Character Encoding Issues - Webmaster Sherpa

If you are working with certain non-English languages, you will invariably have to consider the issue of character encoding. I myself run a website for Japanese language study, so I have dealt with this issue a bit, though I am far from truly knowledgeable about it. Still, maybe some of what I have learned will be of use to you.

Encoding Basics

Note: Most of this was drawn from the useful tutorial on character code issues by Jukka “Yucca” Korpela. Please reference that site if you want more detailed information.

Generally, data on the Web is presented as octets (bytes), a small unit of data with a numerical value between 0 and 255, inclusively. Octets consist of eight bits (hence the name, from Latin octo ‘eight’), but that isn’t terribly important. What is important is that different conventions can be established for how an octet or a sequence of octets presents some data. In particular, we care about the presentation of character data.

In the simplest case, one octet corresponds to one character according to some mapping table (encoding). This means that at most 256 different characters can be represented and is sometimes referred to as single-byte or 8-bit encoding. Well-known single-byte encoding schemes are ASCII and the ISO Latin family of encodings and, in fact, previously the ASCII encoding was usually assumed by default. Nowadays ISO Latin 1 (ISO 8859-1)[1], which can be regarded as an extension of ASCII, is often the default, though that is starting to change.

If you are reading this then you no doubt realize that certain languages have characters that aren’t represented in the popular single-byte encoding schemes. These languages usually have their own encoding schemes (there are multiple when it comes to Japanese and Chinese) which use more than one octet/byte for representation, thus being referred to as multibyte encoding. One increasingly popular scheme which can handle most languages is a form of Unicode[2] known as UTF-8. In UTF-8, “character codes less than 128 (effectively, the ASCII repertoire) are presented “as such”, using one octet for each code (character) All other codes are presented, according to a relatively complicated method, so that one code (character) is presented as a sequence of two to four octets, each of which is in the range 128 – 255. This means that in a sequence of octets, octets in the range 0 – 127 (“bytes with most significant bit set to 0”) directly represent ASCII characters, whereas octets in the range 128 – 255 (“bytes with most significant bit set to 1″) are to be interpreted as encoded presentations of characters.”

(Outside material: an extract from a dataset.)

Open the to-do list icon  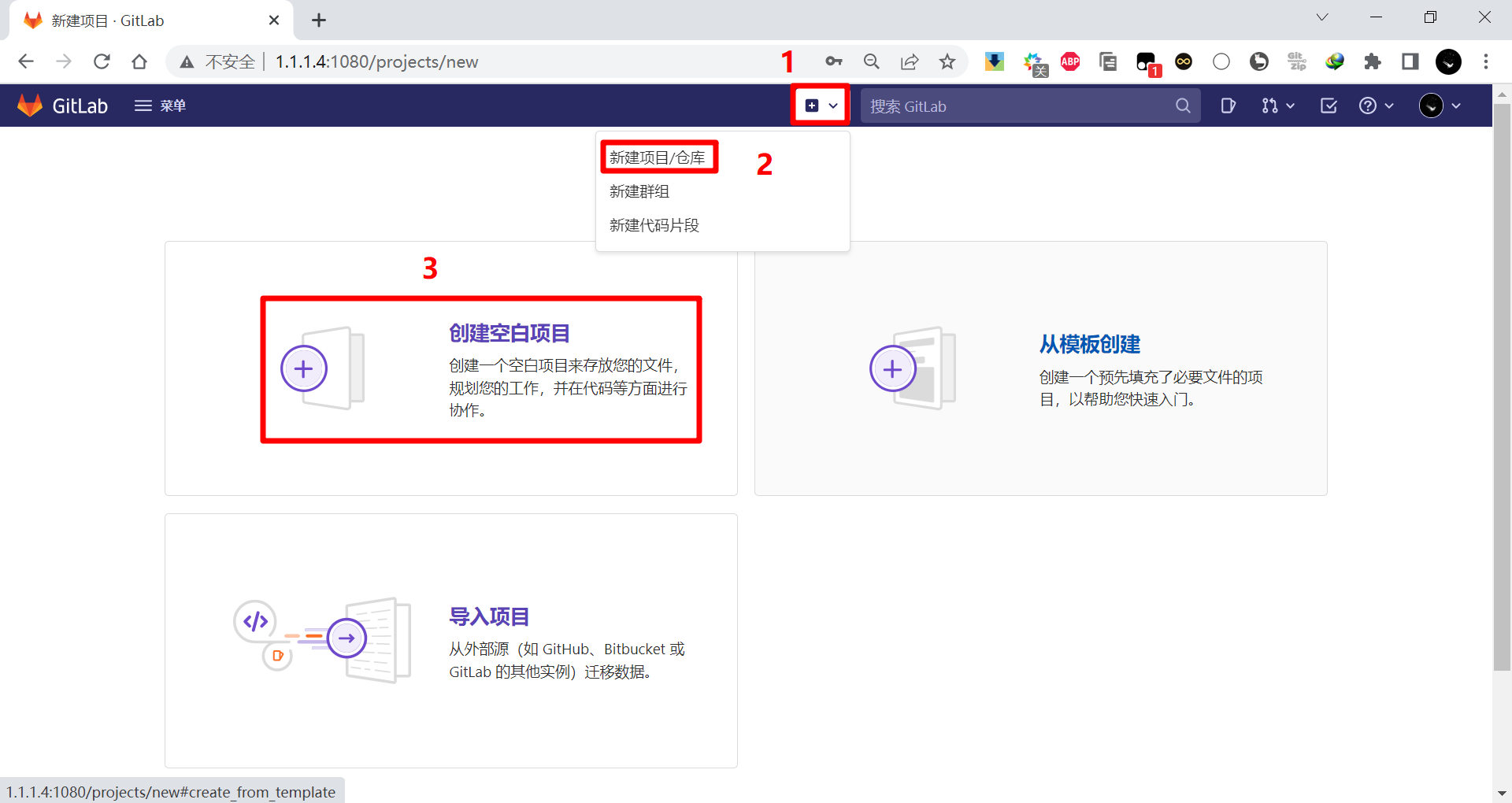coord(1329,105)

Naturally, you are free to use any encoding scheme you wish, but my recommendation is to use UTF-8. Regardless, there are at least three issues to consider: character input, character output and database manipulation. The first, which is a function of the keyboard, operating system, text editor, etc., I leave to you to figure out. I presume you already have if you are even using a multibyte language.

Specifying Character Encoding (“charset”) Output

In order for your website to display information correctly you must tell the browser which encoding scheme you are using. Such information should be sent by the Web server along with the document itself, using so-called HTTP headers (MIME headers). The technical term used to denote a character encoding in the Internet media type context is “character set”, abbreviated “charset”.[3] In a webpage header, the complete line would be:

<meta http-equiv="Content-Type" content="text/html; charset=UTF-8">

The above example specifies, in addition to saying that the media type is text and subtype is html, that the character encoding is UTF-8.

Databases and Encoding

When it comes to character encoding, using a database adds two steps to the process: (1) encoding data when you populate the database and (2) decoding data when you retrieve it. Assuming you are using MySQL, addressing these steps requires an understanding of character sets and collations. I’ve basically just discussed character sets above; though do note that the actual names seem to differ sometimes between what you would specify for MySQL and what you would specify for a browser. A collation is a set of rules for comparing characters in a character set. While I haven’t studied this carefully, it seems logical that the safe bet is to ensure that the character set and the collation are always the same. You can read more about MySQL character sets and collations in section 8.1.1 of their manual.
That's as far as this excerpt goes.